The fact that the Bundesbank will not publish any weight lists is very suspicious. Even the US Treasury published their weight lists of their bars held at the FRBNY (see above).

Peter Boehringer, of the German ‘Repatriate our Gold’ campaign, says that allegedly, the bar lists of the gold that the Bundesbank had melted have now been destroyed. If this has happened, then this is further bizarre behaviour from the Bundesbank.

There are various other theories apart from ‘coin bars’ as to why the Bundesbank may have wanted to melt down gold bars from New York but the other alternatives are also embarrassing to the bar holder.
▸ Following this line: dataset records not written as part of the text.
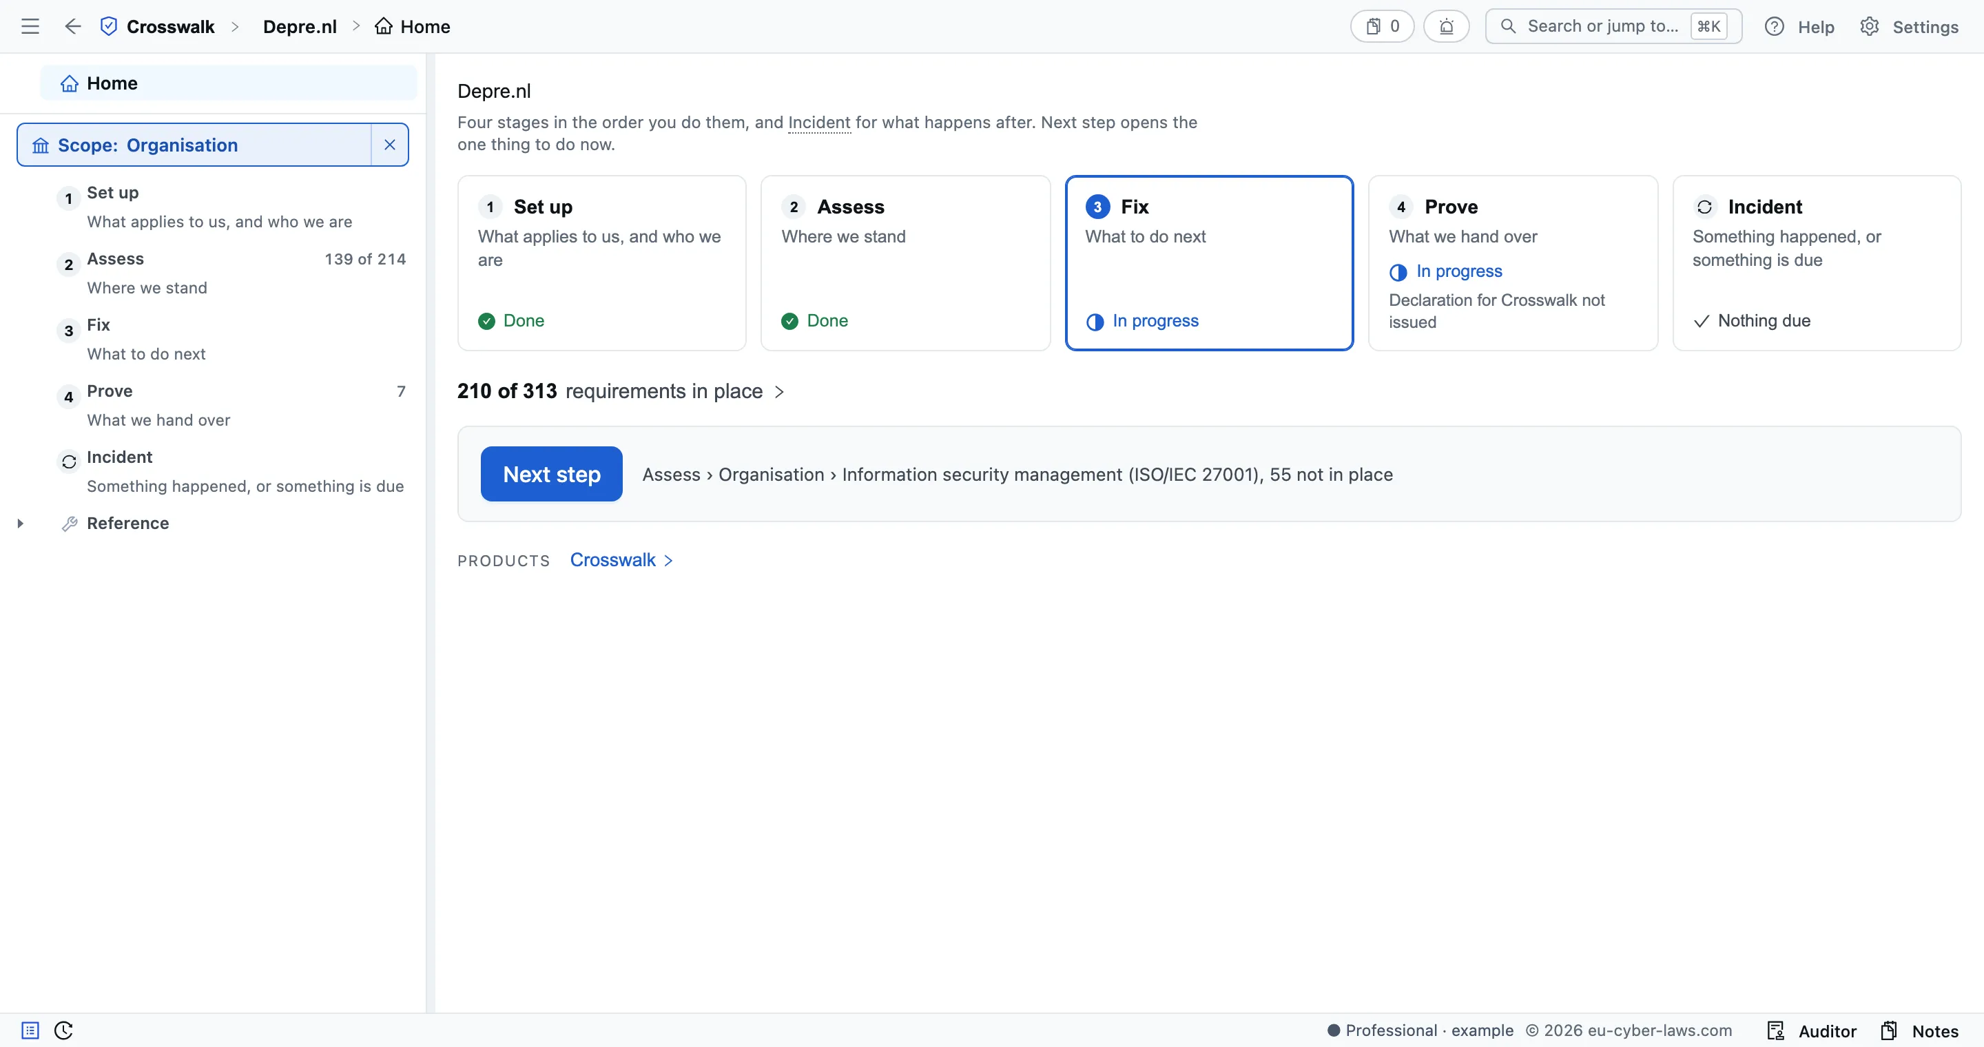Click the Help question mark icon
Image resolution: width=1984 pixels, height=1047 pixels.
[1774, 27]
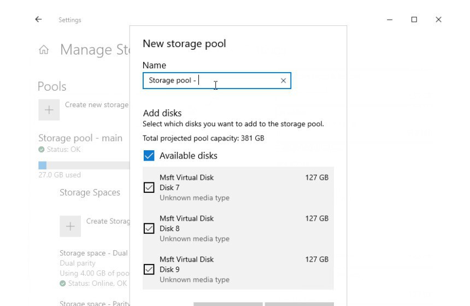Click the plus icon to create storage space
Image resolution: width=470 pixels, height=306 pixels.
click(70, 226)
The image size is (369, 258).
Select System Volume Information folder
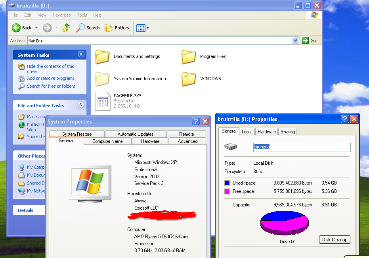tap(102, 79)
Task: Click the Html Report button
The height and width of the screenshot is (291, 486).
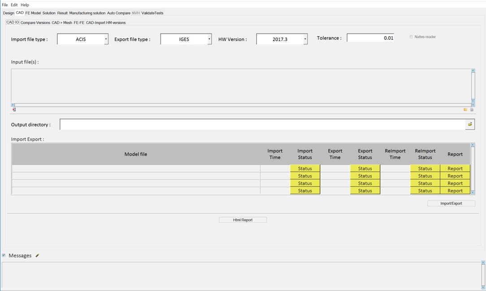Action: coord(243,220)
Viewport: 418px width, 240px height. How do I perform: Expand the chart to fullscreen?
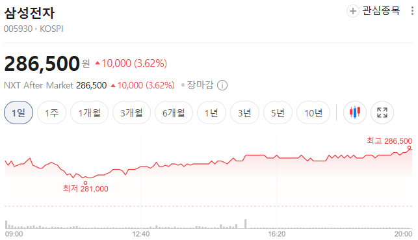pos(382,113)
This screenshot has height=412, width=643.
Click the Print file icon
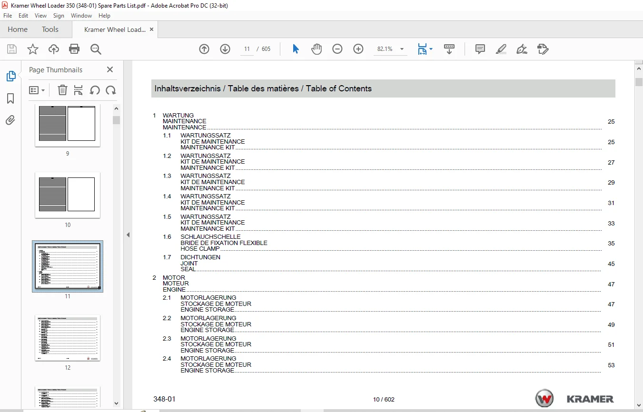click(x=74, y=49)
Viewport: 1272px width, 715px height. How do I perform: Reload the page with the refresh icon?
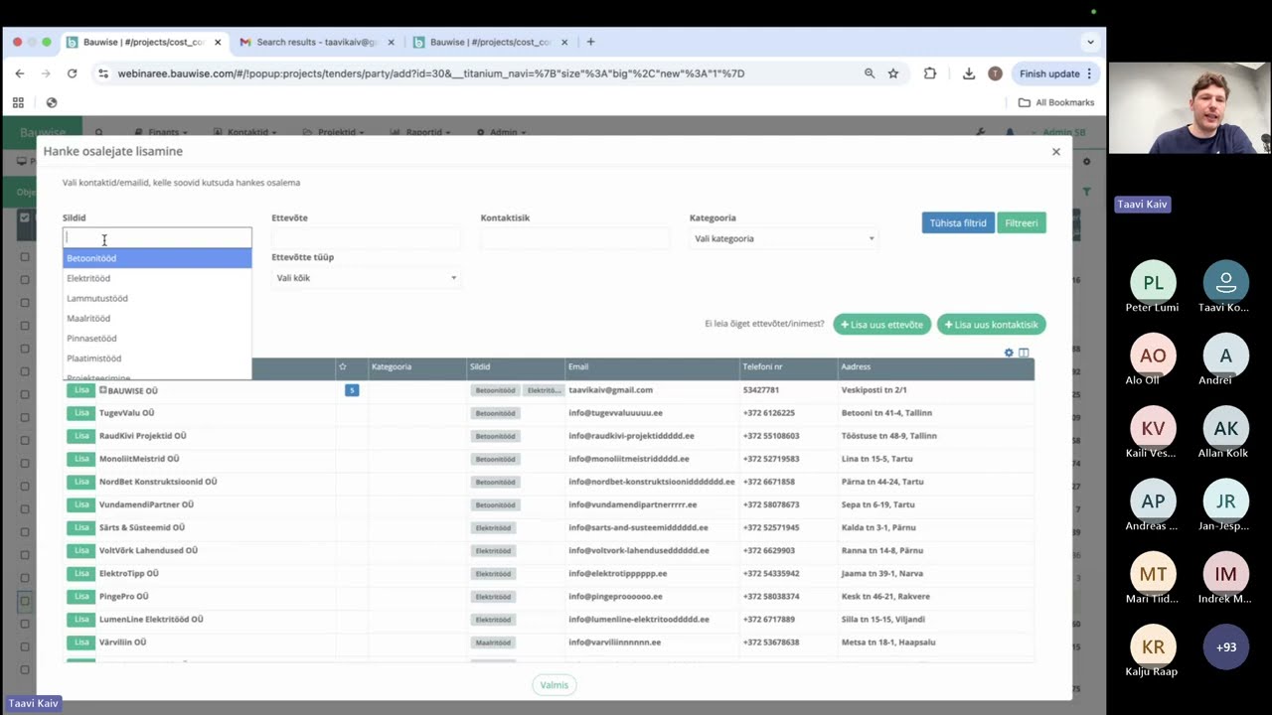point(72,73)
The old bars may have had cracks or fissures in them. This has happened to some of the old gold that is stored in the Bank of England as this report from 2007 shows.  The Bank of England spokesman at the time said:

“This is not about purity, this is about physical appearance.”

Speaking of Peter Boehringer, a recent Bloomberg article from February 2015 about Boehringer and the Bundesbank gold quoted a Bundesbank spokesman as telling Bloomberg, on the subject of gold melting, that:

meeting the London good delivery standard “cannot be reduced entirely to the weight of a gold bar but needs to take various other features into account, one criterion being the outer appearance.”
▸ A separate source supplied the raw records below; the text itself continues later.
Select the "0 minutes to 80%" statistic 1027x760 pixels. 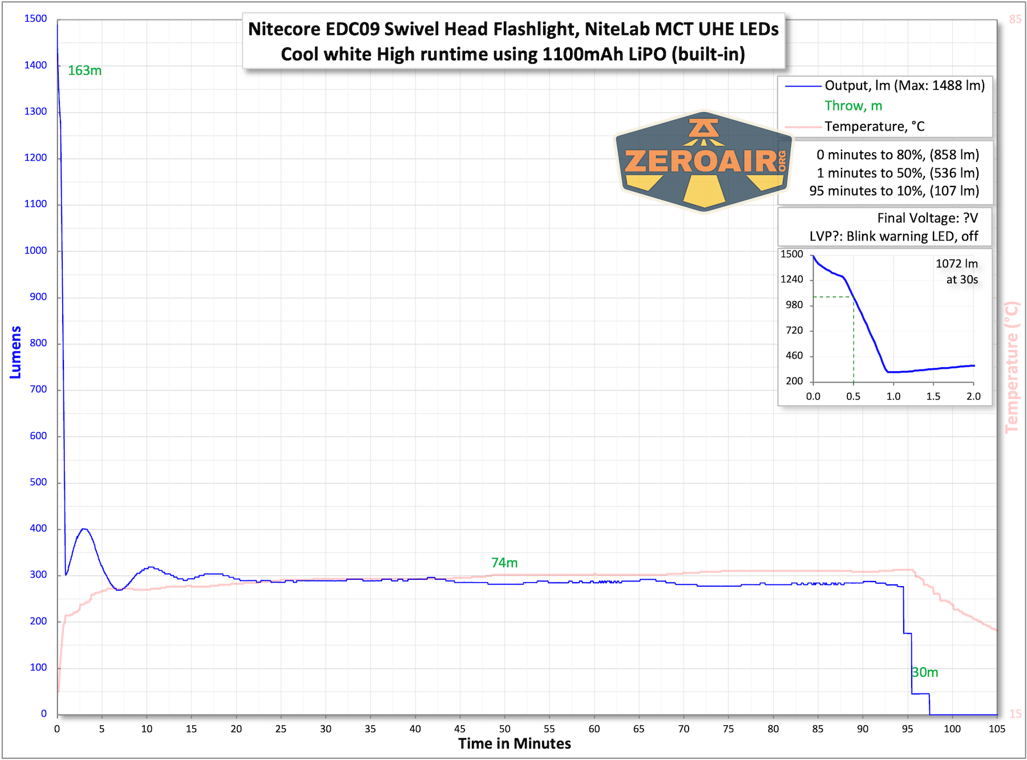coord(897,155)
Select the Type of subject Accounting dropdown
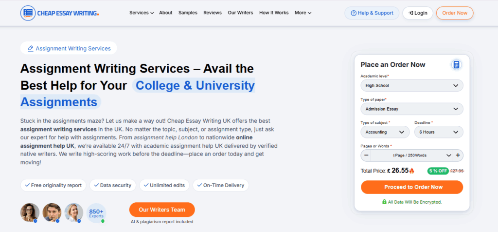This screenshot has height=232, width=498. tap(385, 132)
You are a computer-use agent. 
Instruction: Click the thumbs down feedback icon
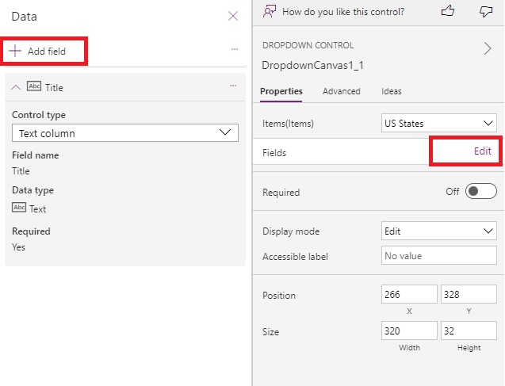coord(486,11)
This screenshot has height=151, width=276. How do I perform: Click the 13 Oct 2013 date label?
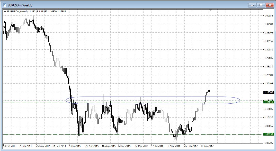10,146
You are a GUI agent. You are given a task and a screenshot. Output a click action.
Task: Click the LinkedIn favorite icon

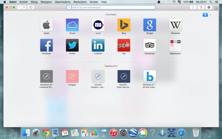[98, 45]
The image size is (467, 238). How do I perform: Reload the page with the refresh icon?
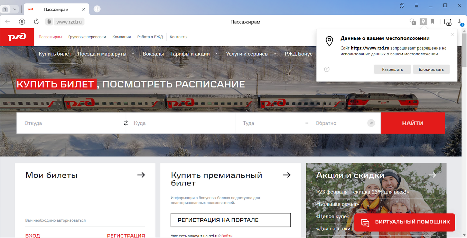point(36,22)
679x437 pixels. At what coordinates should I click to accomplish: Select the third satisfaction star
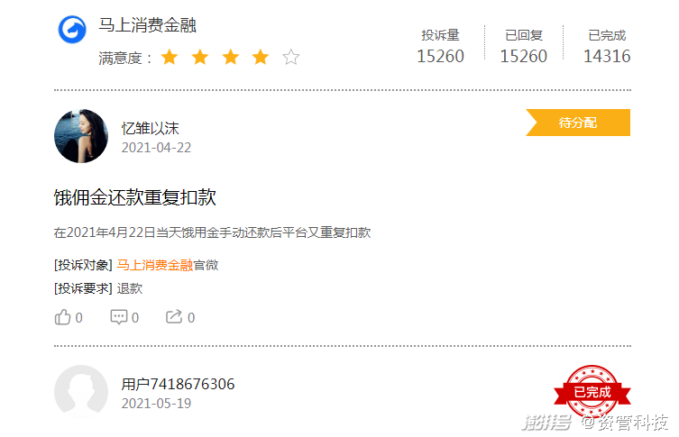(230, 57)
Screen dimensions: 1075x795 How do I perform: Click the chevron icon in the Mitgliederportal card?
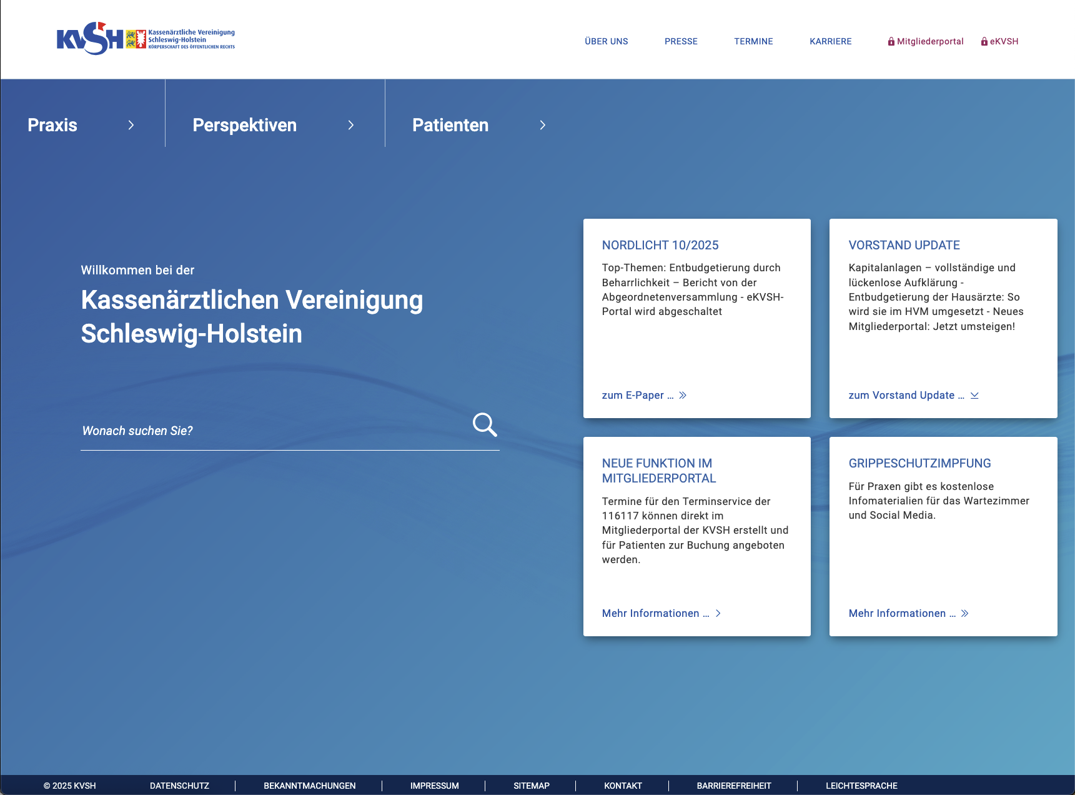click(x=718, y=614)

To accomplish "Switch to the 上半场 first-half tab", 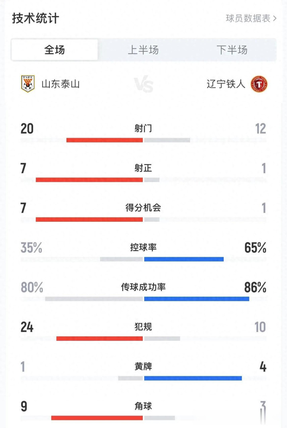I will coord(143,50).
However, this Bloomberg article is the first time that the Bundesbank has mentioned ‘appearance’ of bars, and to me it looks like a story that keeps changing, possibly with some inspiration from the Bank of England 2007 story.

Cracks and fissures in 55 tonnes of gold would be quite alarming given that the LBMA said that ‘defects’ are ‘fortunately not typical!’ (see slide 13 here), and this would throw the quality of all the Fed’s New York held gold into doubt.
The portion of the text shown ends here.